The plot of this trouble-in-suburbia thriller might be flimsy – but who cares when there’s so much sexual tension between our flirtatious foursome?

There are two extraordinary features to note about Channel 4’s new six-part drama series The Couple Next Door, which examines the combustible effects of a hot, swinging couple on a pair of conservative young things who move in next door. The first is that it succeeds in being sexy rather than cringemaking. This is vanishingly rare and comes courtesy of a clever, layered script that ties each of the narrative strands together perfectly and takes enough time to build every relationship within the foursome to allow what unfolds to feel plausible. Writer David Allison understands that even people destined to climb into bed with each other are capable of thinking and talking about other things while lust brews in the background, and cracking a few jokes along the way. I don’t know if this was present in the Dutch series New Neighbours, on which this is based, and Allison had the sense to keep it intact or if it’s all his own work but it is fantastically well done. There should be a special annual award for any creation that manages to deliver convincing spousal banter like Allison does here.

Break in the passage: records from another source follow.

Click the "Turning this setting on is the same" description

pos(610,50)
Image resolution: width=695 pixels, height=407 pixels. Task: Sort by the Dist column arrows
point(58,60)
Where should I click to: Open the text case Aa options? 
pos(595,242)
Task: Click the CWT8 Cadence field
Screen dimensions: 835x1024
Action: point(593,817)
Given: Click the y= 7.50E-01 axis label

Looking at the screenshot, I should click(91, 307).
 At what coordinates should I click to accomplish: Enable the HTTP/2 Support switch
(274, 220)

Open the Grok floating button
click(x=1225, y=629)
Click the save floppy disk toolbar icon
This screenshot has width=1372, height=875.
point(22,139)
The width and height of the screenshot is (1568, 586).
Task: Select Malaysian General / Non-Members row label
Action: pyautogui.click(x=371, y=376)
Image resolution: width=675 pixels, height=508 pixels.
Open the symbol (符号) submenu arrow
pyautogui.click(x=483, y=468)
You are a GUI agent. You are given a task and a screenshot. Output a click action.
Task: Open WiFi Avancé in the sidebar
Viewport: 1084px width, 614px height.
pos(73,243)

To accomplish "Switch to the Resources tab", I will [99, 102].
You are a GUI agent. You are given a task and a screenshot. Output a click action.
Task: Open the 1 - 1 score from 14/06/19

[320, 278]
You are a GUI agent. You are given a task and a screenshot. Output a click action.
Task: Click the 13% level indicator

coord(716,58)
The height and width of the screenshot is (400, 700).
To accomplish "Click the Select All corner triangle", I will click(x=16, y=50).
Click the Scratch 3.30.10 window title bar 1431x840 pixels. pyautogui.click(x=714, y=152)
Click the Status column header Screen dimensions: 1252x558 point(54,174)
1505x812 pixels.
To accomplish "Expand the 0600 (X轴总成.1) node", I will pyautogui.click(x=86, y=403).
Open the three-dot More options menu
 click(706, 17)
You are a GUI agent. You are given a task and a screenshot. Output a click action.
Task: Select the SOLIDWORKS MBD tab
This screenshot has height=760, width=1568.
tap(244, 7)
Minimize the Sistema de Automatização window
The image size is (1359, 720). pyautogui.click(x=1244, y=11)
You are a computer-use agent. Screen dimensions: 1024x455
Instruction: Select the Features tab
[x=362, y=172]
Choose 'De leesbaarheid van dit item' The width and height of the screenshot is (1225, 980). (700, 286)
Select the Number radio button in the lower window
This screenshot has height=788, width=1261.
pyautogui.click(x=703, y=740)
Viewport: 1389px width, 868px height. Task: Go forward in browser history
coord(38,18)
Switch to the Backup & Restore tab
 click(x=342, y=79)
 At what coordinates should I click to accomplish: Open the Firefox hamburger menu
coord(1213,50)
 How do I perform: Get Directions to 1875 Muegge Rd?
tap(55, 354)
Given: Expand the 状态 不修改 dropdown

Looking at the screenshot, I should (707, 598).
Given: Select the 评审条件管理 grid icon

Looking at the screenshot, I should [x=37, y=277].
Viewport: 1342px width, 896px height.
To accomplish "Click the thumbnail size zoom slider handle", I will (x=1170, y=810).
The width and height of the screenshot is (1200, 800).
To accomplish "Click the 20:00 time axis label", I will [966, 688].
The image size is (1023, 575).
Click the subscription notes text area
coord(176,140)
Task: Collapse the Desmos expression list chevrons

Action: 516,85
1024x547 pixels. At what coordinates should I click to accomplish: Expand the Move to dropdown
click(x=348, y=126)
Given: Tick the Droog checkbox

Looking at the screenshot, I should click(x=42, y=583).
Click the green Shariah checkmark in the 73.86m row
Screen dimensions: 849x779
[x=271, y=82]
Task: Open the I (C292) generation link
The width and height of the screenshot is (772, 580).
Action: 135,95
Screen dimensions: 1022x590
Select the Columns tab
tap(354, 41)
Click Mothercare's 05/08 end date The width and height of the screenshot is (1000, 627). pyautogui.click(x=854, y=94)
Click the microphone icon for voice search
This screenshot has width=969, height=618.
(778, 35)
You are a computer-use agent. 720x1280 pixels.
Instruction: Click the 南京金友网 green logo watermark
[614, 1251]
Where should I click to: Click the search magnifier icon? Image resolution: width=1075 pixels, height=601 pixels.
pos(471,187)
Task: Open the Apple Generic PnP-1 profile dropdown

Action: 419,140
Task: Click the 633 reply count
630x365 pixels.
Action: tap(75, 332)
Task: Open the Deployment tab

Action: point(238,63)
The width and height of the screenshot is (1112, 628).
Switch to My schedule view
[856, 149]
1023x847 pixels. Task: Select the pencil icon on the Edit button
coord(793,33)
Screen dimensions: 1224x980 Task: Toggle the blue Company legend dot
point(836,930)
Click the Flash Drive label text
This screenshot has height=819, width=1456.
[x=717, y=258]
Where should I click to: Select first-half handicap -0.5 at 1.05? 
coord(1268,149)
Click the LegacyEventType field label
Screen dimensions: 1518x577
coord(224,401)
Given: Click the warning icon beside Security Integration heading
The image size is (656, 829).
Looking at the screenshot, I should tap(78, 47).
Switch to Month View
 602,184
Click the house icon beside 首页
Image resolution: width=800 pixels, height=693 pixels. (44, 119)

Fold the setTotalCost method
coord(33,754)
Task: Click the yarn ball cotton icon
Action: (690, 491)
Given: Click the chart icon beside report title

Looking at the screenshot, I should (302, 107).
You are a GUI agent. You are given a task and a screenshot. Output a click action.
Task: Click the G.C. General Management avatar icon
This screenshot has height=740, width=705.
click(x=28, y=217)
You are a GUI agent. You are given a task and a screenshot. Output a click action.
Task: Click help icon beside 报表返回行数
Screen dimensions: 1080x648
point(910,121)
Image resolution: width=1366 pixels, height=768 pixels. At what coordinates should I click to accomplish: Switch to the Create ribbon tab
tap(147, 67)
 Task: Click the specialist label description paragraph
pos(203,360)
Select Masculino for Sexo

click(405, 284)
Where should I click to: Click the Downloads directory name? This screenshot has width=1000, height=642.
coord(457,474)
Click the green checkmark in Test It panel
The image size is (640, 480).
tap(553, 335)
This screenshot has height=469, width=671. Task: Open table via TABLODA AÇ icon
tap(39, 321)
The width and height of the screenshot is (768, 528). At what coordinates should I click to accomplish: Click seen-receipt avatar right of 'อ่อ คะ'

The second extraordinary point is the casting of Hugh Dennis as a stalker. Alan (Dennis) is obsessed with Becka, the more free-spirited of the hot swingers (played by Jessica de Gouw, coupling her innate credibility as a hot swinger with a nuanced portrait of a woman making the best of a life she never expected and which will soon take a turn for the worse). And it turns out that Dennis, after decades of providing gentle humour in roles playing on his unthreatening affability in the likes of Outnumbered and Not Going Out, is the perfect creep. Alan starts off as what you might call a bit of a saddo, but as his circumstances change and appetites grow, we watch with bated breath as his behaviour escalates and his mood darkens. It would be a brilliant performance even if its purveyor were not so unexpected, but the casting adds an extra touch of uncanniness to the whole.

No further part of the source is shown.